● **Brief a**
Find each line in the records that contains the word "Tigray" and copy those lines out in full.

● **Passage**
----
Re: [PATCH v5 3/9] rust: file: add Rust abstraction for `struct file`

[Date Prev][Date Next][Thread Prev][Thread Next][Date Index][Thread Index]

 



On Fri, Feb 09, 2024 at 11:18:16AM +0000, Alice Ryhl wrote:
> From: Wedson Almeida Filho <wedsonaf@xxxxxxxxx>
> 
> This abstraction makes it possible to manipulate the open files for a
> process. The new `File` struct wraps the C `struct file`. When accessing
> it using the smart pointer `ARef<File>`, the pointer will own a
> reference count to the file. When accessing it as `&File`, then the
> reference does not own a refcount, but the borrow checker will ensure
> that the reference count does not hit zero while the `&File` is live.
> 
> Since this is intended to manipulate the open files of a process, we
> introduce an `fget` constructor that corresponds to the C `fget`
> method. In future patches, it will become possible to create a new fd in
> a process and bind it to a `File`. Rust Binder will use these to send
> fds from one process to another.
> 
> We also provide a method for accessing the file's flags. Rust Binder
> will use this to access the flags of the Binder fd to check whether the
> non-blocking flag is set, which affects what the Binder ioctl does.
> 
> This introduces a struct for the EBADF error type, rather than just
> using the Error type directly. This has two advantages:
> * `File::from_fd` returns a `Result<ARef<File>, BadFdError>`, which the

Sorry, where's that method?

>   compiler will represent as a single pointer, with null being an error.
>   This is possible because the compiler understands that `BadFdError`
>   has only one possible value, and it also understands that the
>   `ARef<File>` smart pointer is guaranteed non-null.
----
● **Brief b**
List every distinct term that the patch thread sets off in backticks, counting each term once.
----
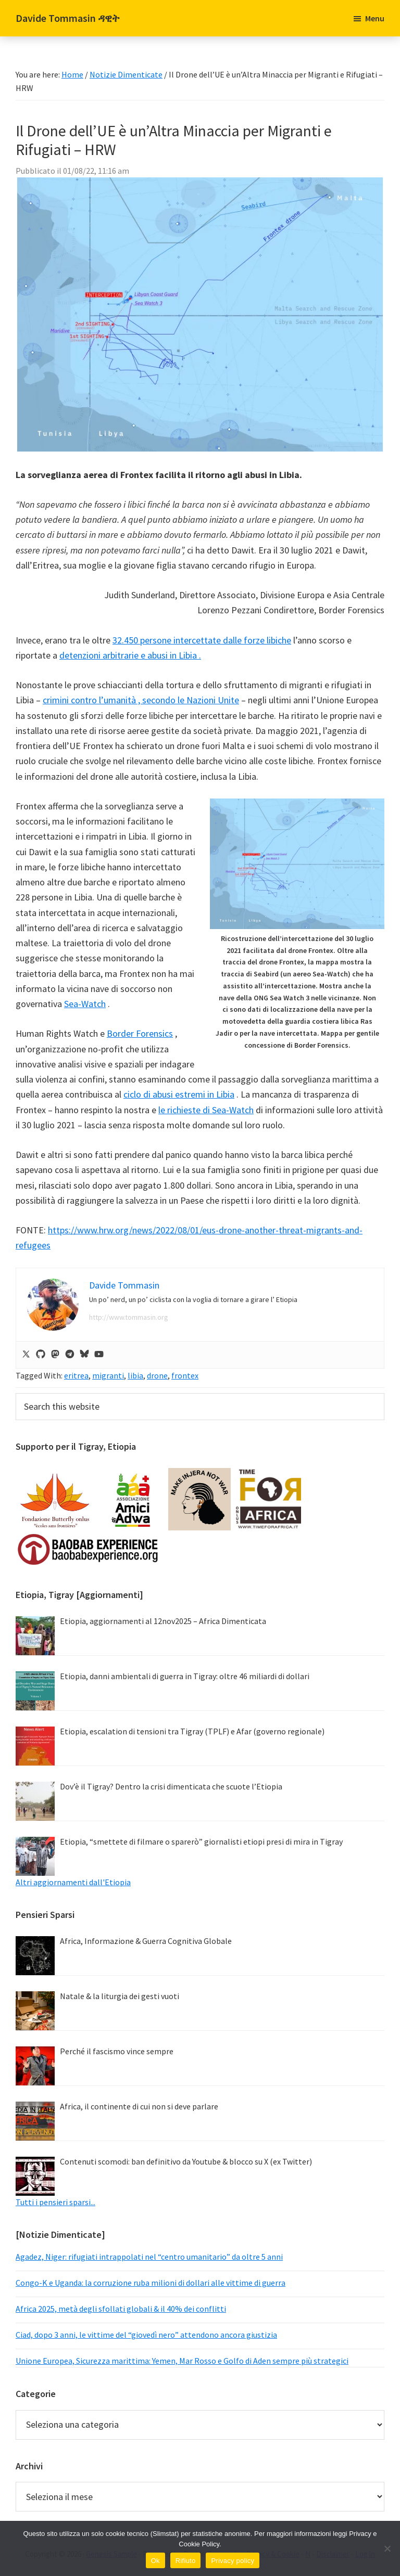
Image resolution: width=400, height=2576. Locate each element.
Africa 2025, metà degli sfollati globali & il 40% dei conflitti (121, 2308)
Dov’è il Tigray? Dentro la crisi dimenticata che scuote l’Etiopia (171, 1786)
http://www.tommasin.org (128, 1317)
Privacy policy (232, 2561)
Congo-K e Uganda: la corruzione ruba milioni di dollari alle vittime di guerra (150, 2282)
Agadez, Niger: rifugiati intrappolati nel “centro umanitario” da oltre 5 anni (149, 2256)
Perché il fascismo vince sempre (116, 2051)
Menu (374, 18)
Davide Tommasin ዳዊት (68, 17)
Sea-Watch (85, 1004)
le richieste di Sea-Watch (206, 1110)
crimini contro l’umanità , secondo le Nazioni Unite (141, 700)
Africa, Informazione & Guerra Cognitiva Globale (146, 1941)
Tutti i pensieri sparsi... (55, 2202)
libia (135, 1375)
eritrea (76, 1375)
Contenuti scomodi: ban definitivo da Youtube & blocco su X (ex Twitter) (186, 2161)
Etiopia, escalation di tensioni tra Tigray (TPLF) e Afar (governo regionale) (192, 1731)
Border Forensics (140, 1033)
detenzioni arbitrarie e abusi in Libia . (130, 655)
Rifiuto (186, 2561)
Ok (155, 2561)
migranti (108, 1375)
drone (157, 1375)
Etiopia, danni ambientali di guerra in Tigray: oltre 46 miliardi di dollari (184, 1676)
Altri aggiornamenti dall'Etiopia (73, 1882)
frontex (184, 1375)
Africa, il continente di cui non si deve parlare (139, 2106)
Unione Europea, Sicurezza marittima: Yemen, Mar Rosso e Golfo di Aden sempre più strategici (182, 2360)
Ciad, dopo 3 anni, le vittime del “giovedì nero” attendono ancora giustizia (146, 2334)
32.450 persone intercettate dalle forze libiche (202, 640)
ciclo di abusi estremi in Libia (178, 1094)
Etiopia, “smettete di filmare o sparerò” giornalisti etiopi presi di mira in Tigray (201, 1841)
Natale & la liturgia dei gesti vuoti (119, 1996)
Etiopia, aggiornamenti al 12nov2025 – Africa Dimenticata (163, 1621)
----
● **Written solution a**
Dov’è il Tigray? Dentro la crisi dimenticata che scuote l’Etiopia (171, 1786)
Etiopia, escalation di tensioni tra Tigray (TPLF) e Afar (governo regionale) (192, 1731)
Etiopia, danni ambientali di guerra in Tigray: oltre 46 miliardi di dollari (184, 1676)
Etiopia, “smettete di filmare o sparerò” giornalisti etiopi presi di mira in Tigray (201, 1841)

● **Written solution b**
- `struct file`
- `File`
- `ARef<File>`
- `&File`
- `fget`
- `File::from_fd`
- `Result<ARef<File>, BadFdError>`
- `BadFdError`